I have spent many an hour recently boring the backside off a good friend. so I think you all will be my sanity check.
So I am no spring chicken, strong independent, widow, mother.
after my partner died I met a man and have had an on off relationship, which reignited this year.
as we are much older now and I thought much wiser it was going swimmingly.
we live miles apart now, we used to live nearer but he moved a couple of years ago.
one evening last month I had a message via social media from one of his children, the last time I heard from her was 8 years ago. I say child she is 25. she messaged to ask if I knew that he had another child 6 years ago.
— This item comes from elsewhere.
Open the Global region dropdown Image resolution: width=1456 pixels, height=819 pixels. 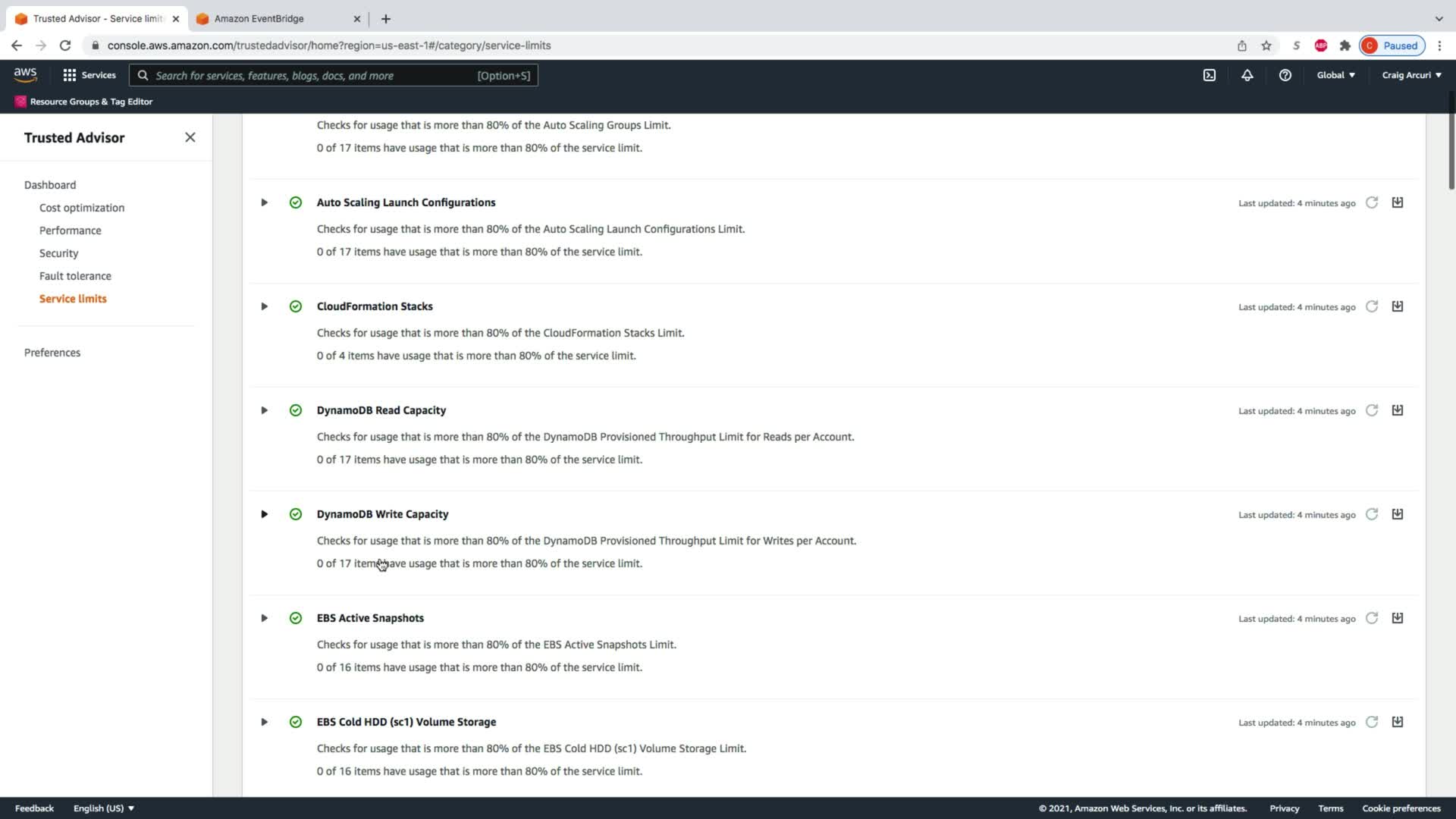click(1335, 75)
um...…. no he hadn't mentioned this !
so lets be honest here, in the past few years I have always hoped that once all our children had grown then we would look at being together. I had loved him. I didn't hide that fact even when we were apart.
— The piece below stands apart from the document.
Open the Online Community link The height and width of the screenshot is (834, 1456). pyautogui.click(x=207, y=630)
so after a lot of soul searching I asked him if it was true, and yes during one of our breaks he had a relationship and child,
children are the greatest gift life gives, I adore my children. I couldn't be without them.
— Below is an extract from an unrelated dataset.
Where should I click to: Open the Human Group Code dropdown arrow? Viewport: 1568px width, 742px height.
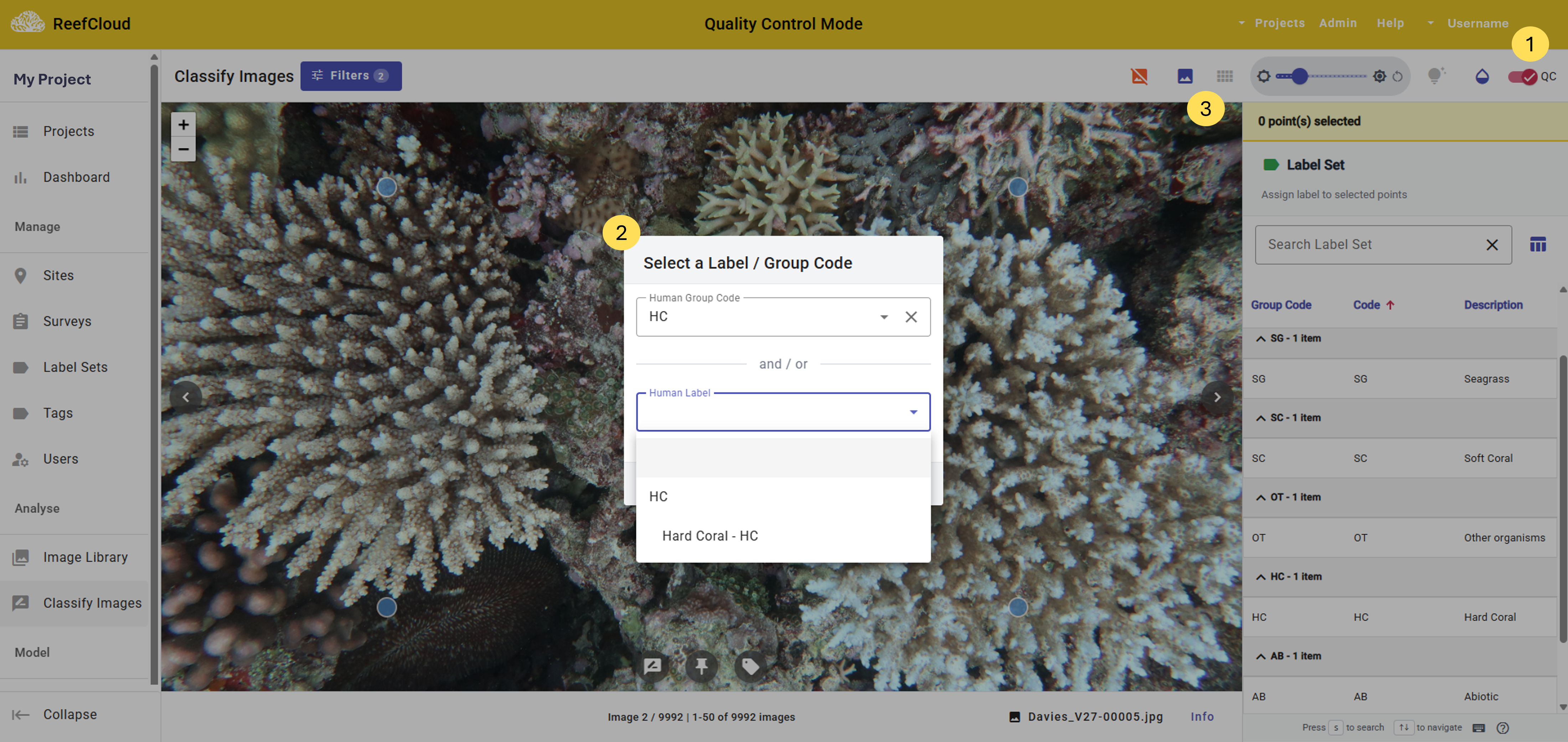[x=884, y=317]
so.... what to do ! the good in me says WOW how fantastic.
he says he has a very poor relationship with the mother.
infact he doesn't have a good relationship with any of his Ex's.
I may be able to understand why !
but another child doesn't fit into my plan, I wanted us to grow old together, holidays etc. I wasn't planning on being wicked step mother ! or dealing with the fall out of an ex who has an axe to grind.
I understand why they have one !
the bad in me says RUN !
is it ever going to be forgiven or forgotten that is took his 25 year old daughter to tell me.
I of course asked him why he hadn't told me..... yes the same old line. I was waiting for a good time !
he says he had another child … wait for it... cause we weren't going to.
and if I had been more open about my feelings then this wouldn't of happened. REALLY.
is there a way forward, or do I walk away.